Jane Hutton, chief executive of the job search website Evenbreak, a social enterprise run by disabled people, said she welcomed the news.

“For employers, offering flexible working means they can access so much more talent and that really benefits the business as well.

“Before the pandemic there was a huge resistance for people working from home but the reality is they are just as productive if not more so – it’s just a pity it took a global pandemic for employers to trust their employees.”

Executive coach and disability equality trainer Mary Doyle said the right to request flexibility would help more employees.

Previously she worked for 28 years in technology and working from home was not an option.

Before the pandemic, she said that when it became more acceptable to work from home at a corporate level it still wasn’t the preferred option.

“For it to be right rather than a privilege would have made a huge difference to me earlier in my career,” she said.

‘Listening to employees is key’

Stephen Warnham, head of content at UK jobs site Totaljobs.com, said the move pointed to “a growth in a hybrid way of working”, where people are “trusted to work in the way that best gets the job done”.

“If you consider the jobs market as it stands with all its vacancies, businesses listening to the needs and wants of employees is key.”

As part of a survey of 200,000 staff worldwide, published in March this year, Totaljobs found that nine in 10 employees wanted partial flexibility to choose where they work.

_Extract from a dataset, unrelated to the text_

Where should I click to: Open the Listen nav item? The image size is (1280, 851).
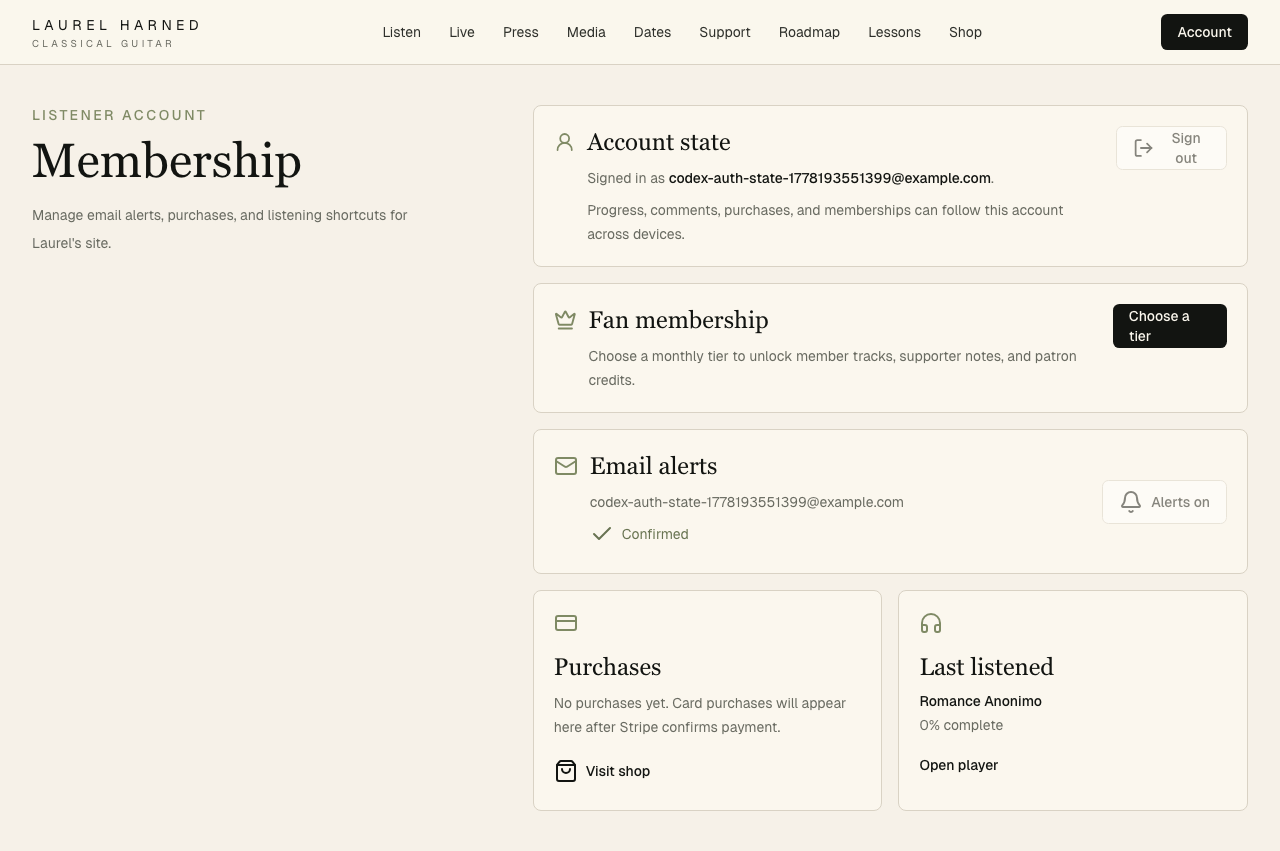(401, 32)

“From a legislative perspective this is long overdue as a third of employers we speak to are already doing this anyway, so it is a really critical change,” said Mr Warnham.

Not a ‘game changer’

TUC general secretary Frances O’Grady said that flexible working “should be a right” to everyone from their first day in the job.

“But these proposals won’t be the game changer ministers claim, as employers can still turn down any or all requests for flexible working,” she continued.

“The government should change the law so that workers have the legal right to flexible work from day one in the job – not just the right to ask for it.”

And Angela Rayner MP, Labour’s Deputy Leader and Shadow Secretary of State for the Future of Work, said: “Labour will give workers the right to flexible working – not just the right to request it – and give all workers full rights from day one on the job.”

Gill McAteer, head of employment law at Citation, said that if an employee contract said the place of work was the office, employees have no legal right to work remotely.

“Until this becomes a reality, employees will have to accept their employer’s back to work plan or face challenging it through the existing flexible working process,” she said.

However, Ms McAteer said that while it was “relatively easy” for employers to refuse a work from home request before the pandemic, now it is “more challenging” as employees can demonstrate they have “effectively” carried out their role from home during the crisis.

The potential repercussions of employers getting this wrong can be costly, Ms McAteer explained, referring to a recent tribunal decision to award £185,000 in damages to an estate agent who was denied a flexible working request to leave work earlier to collect her daughter from nursery.